## DOCUMENT:
Yeah it surprised me when mann lake said shipping weight was 300 pds. , did you mount yours on plywood , I like the idea of castors for moving it around but am skeptical that it will work when extracting .


----------



## squarepeg (Jul 9, 2010)

mine came crated up pretty good and was on a small pallet. with the crate and pallet it could very well push 300. i sunk lag bolt anchors into my concrete floor and bolt it down. it's not always possible to get it perfectly balanced and i would predict it would want to walk if on casters. mounting on plywood is an option, but i like to take it outside to clean and it's easier just to bolt to the floor.


----------



## snl (Nov 20, 2009)

squarepeg said:


> I sunk lag bolt anchors into my concrete floor and bolt it down. it's not always possible to get it perfectly balanced and i would predict it would want to walk if on casters.


Did the same with my ML. I slip the casters on it when I'm ready to clean and store...... Just takes a minute or two with wing nuts on the casters.....


----------



## grozzie2 (Jun 3, 2011)

laketrout said:


> Grozzie looks really good , how are you moving it around , they say shipping weight is 300LBS. they don't list the actual weight , sounds heavy to me . Some have reported putting it on castors which would make it easy to move and also they have claimed it will stay in one place .


I've never weighed it, but nowhere near 300lbs. Ours was bolted to a very thin ply base in the shipping box, and we just left it on that. To move, just slide the ply, it moves fine. For cleaning we drag it outside, then drag it back and into a corner in the garage by pulling on the ply. I'm not so sure about having it on casters, pretty much every load is at least slightly out of balance when you start it up, hence the low speed start. I just crank it up till it's threatening to start walking which is usually about 25% speed. We let it spin till it's smoothed out, then crank up more. We thought about bolting to the floor, or a heavier palette, but both options would make cleaning much more difficult, and this setup works.


----------



## Ian G (Jul 29, 2014)

Just ordered mine yesterday and it was indeed $142 off. Can't wait to try it out!


----------



## mathesonequip (Jul 9, 2012)

if you run 110 volts [nominal 120] thru a bridge rectifier you get [ nominal] 90 volts dc . there is no voltage reduction except resistance. there are a number of ways to drop ac voltage. the only good way to drop dc voltage is to convert it to heat in a rheostat, so almost always the voltage is dropped before converting it to dc. in a variable dc motor control set up.


----------

## DATA EXCERPT:
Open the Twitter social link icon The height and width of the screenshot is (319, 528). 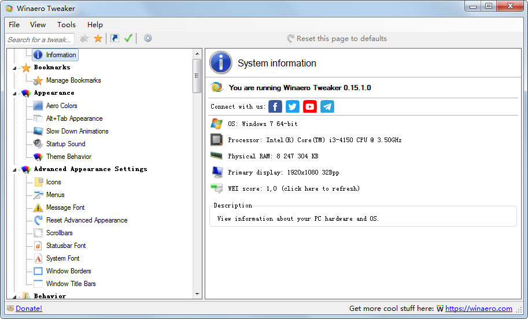pyautogui.click(x=293, y=106)
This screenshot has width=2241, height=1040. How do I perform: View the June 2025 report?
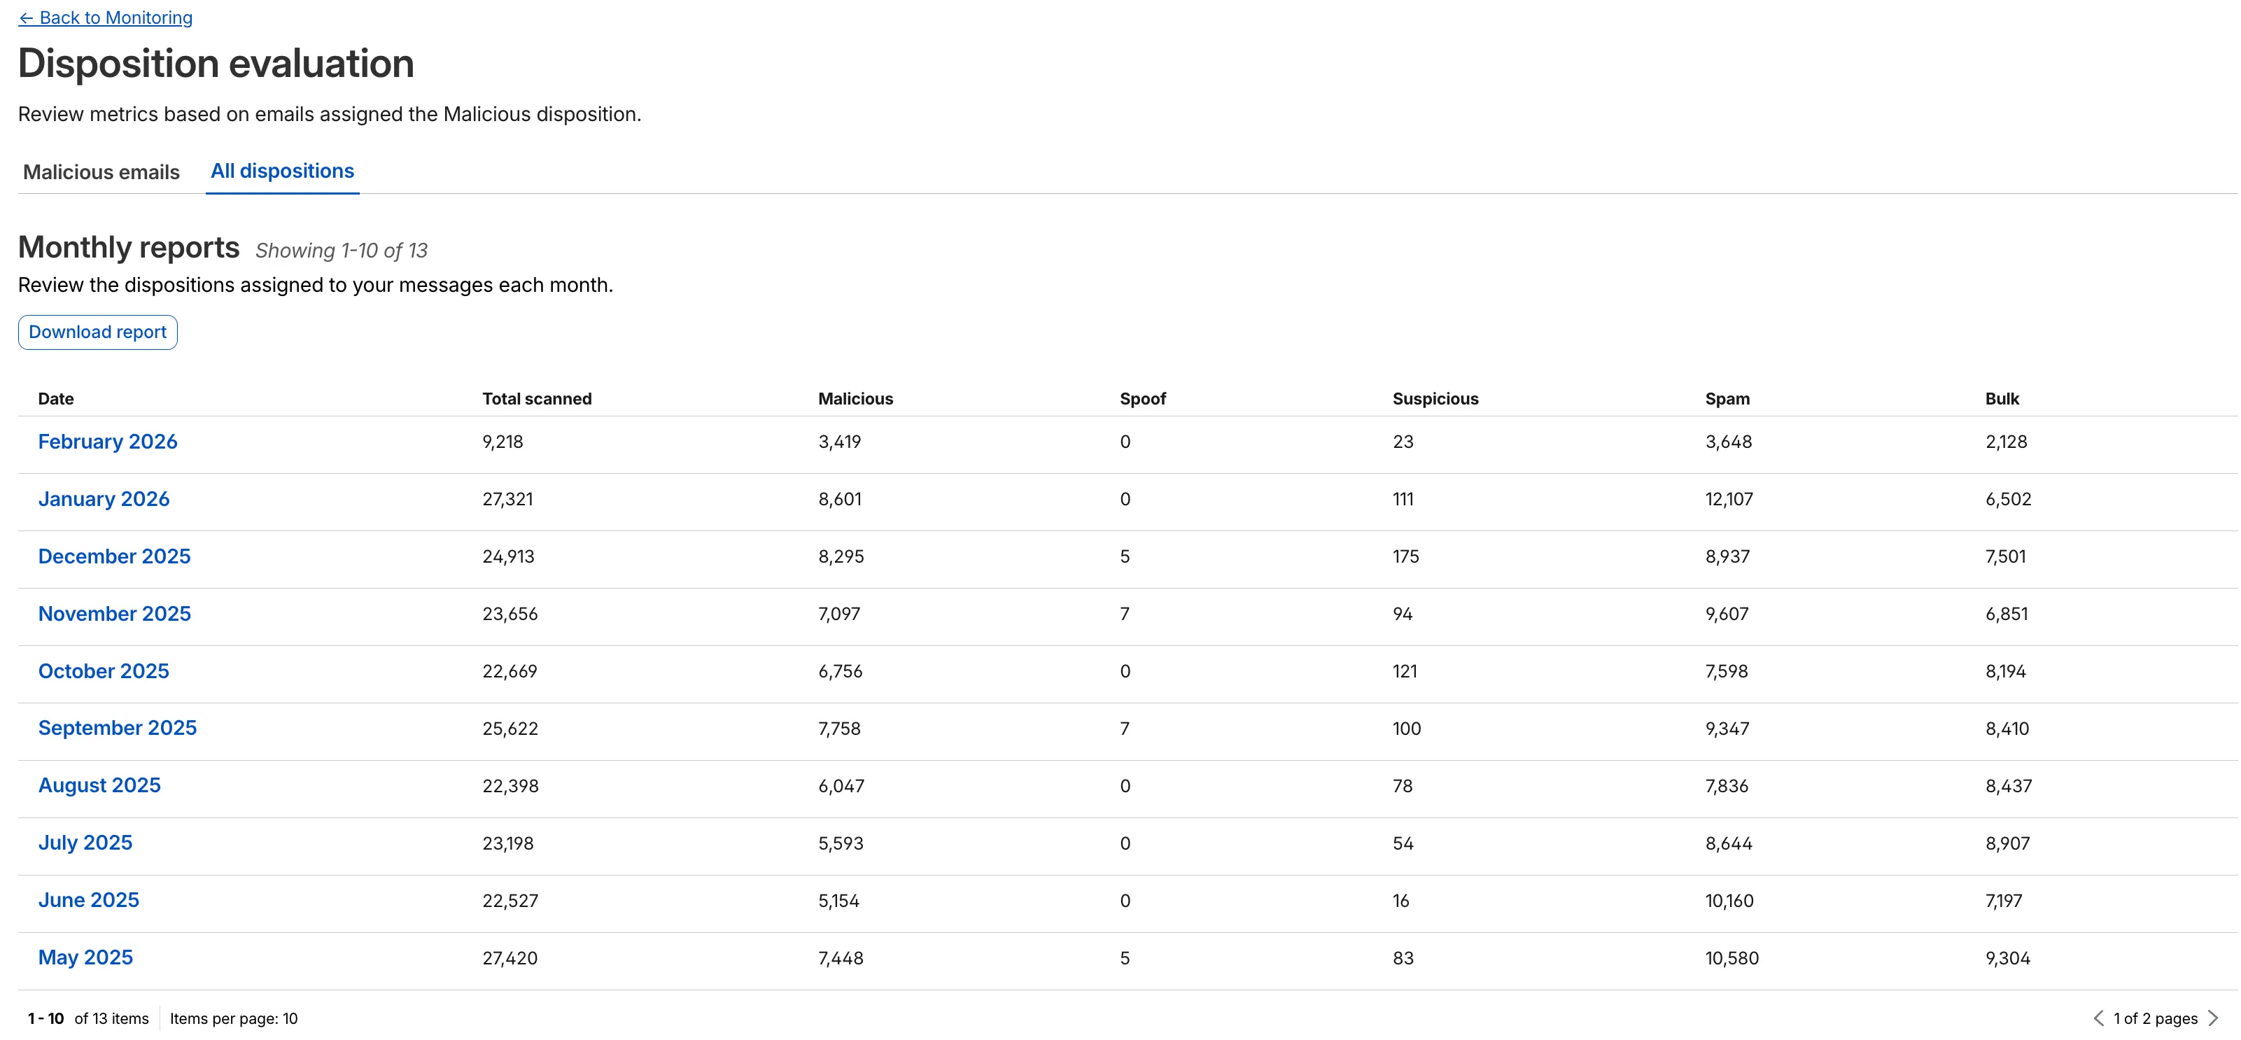(x=88, y=900)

## EXERCISE DETAILS:
Repeat the stretch of the extractor-mounting thread from "Did the same" through "on the casters....." verbatim.

## RESPONSE TO THIS EXERCISE:
Did the same with my ML. I slip the casters on it when I'm ready to clean and store...... Just takes a minute or two with wing nuts on the casters.....